Well yeah, like I said, that's my personal definition and those examples are personal examples. So they are subjective.
What one person might call a legit flaw, I might call nitpicking.
Like with the General White quest. To quote a comment I wrote a while ago:
I thought the backtracking for General White was hilarious. It's a joke at the player's expense but I find it really funny. It's needlessly exasperating, but that's the point.
And I don't mind walking around a bit, especially since you can use the blue pipes which are not hard to find at all. You literally just go through a door that's right out in the open. (Someone mentioned the player might not know about the blue pipes, although I think they are very hard to miss if you do ANY amount of exploration, which you should in a game like this.)
So yes, it IS annoying but in a funny way. So I forgive it.
And regarding chapter 4:
Well, how would you remove any of it without hurting the story? You need to go to creepy steeple once to confront Doopliss.
Then you need to go back alone to accentuate how much you've been screwed over and how helpless you are alone.
Then you meet Vivian and learn about how Doopliss is being treated like a hero in the town with all your party members.
Then you have to go back to get the villain's secret and spend some time with Vivian. Battling with her also teaches you how useful she can be against supercharging enemies.
Then you need to go back in order to confront Doopliss again. But this time it's a triumphant return since you can finally beat him, so it builds anticipation. Then, since Doopliss can be fought, he runs away like a coward, making you wanna get him even more. And since the final battle is much cooler in the bell tower, where all your problems started, than on some random road, you go to creepy steeple one last time.

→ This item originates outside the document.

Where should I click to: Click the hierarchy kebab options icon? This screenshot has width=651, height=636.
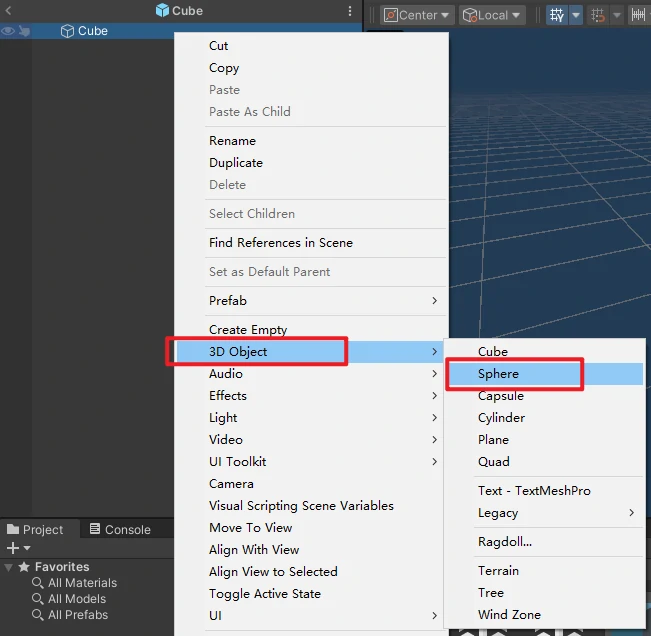tap(350, 11)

I'm willing to accept those backtracks for the sake of the story. And after all, the way to the steeple is much shorter on your second way through than on the first. Also, due to your multiple times going through, your chance of finding an Amazy Dayzee are much higher.
Besides that, if you made the path itself shorter, it would feel suspicious that the chapter is so short the first time you go to creepy steeple and the fake end of chapter might not be that unexpected.

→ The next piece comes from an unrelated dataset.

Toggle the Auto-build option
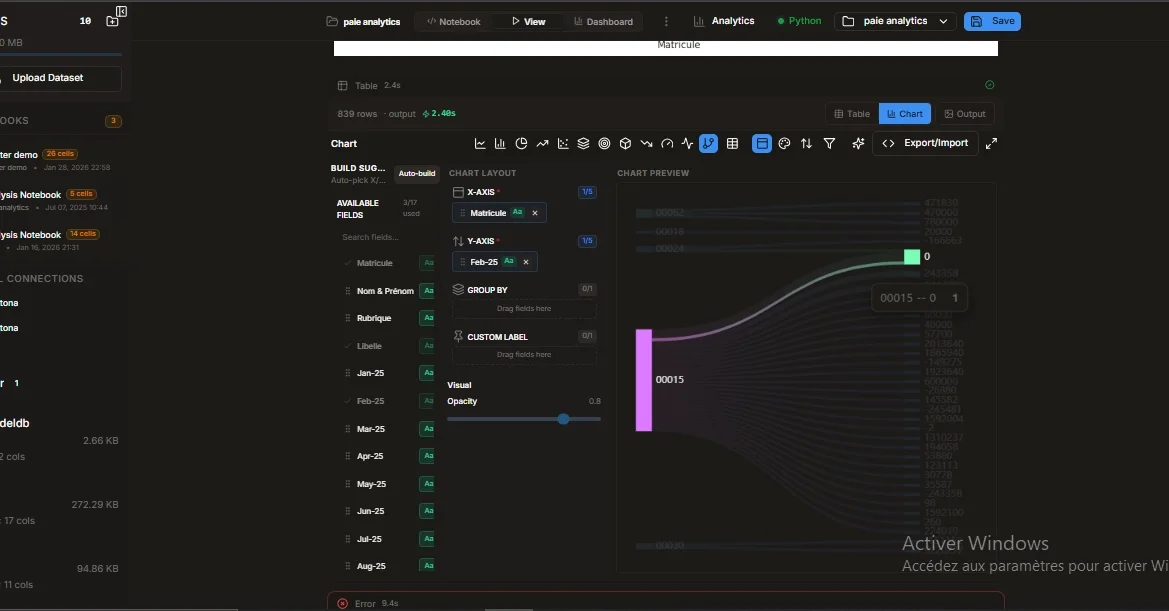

Later on I had the idea that after you enter the Parrot's room, it could open up a shortcut with a warp pipe that leads to the beginning of Twilight Trail, so you could skip the last bit of backtracking, which wouldn't hurt the story too much.
Though that's just something they could add in a remake/remastered version but it's not something I personally NEED to consider the game a masterpiece.
Regarding the repeating Odyssey missions, what should be the alternative? Well, it's either making a ton of unique missions, which would mean a lot more work, time, and budget, OR to cut out those moons entirely.
I mean think about it. The game has almost 900 seperate moons. They couldn't make them ALL unique.
So I'd rather play a few more similar missions than get less content or have to play like 100 bucks for a game. What do you think I am? Australian?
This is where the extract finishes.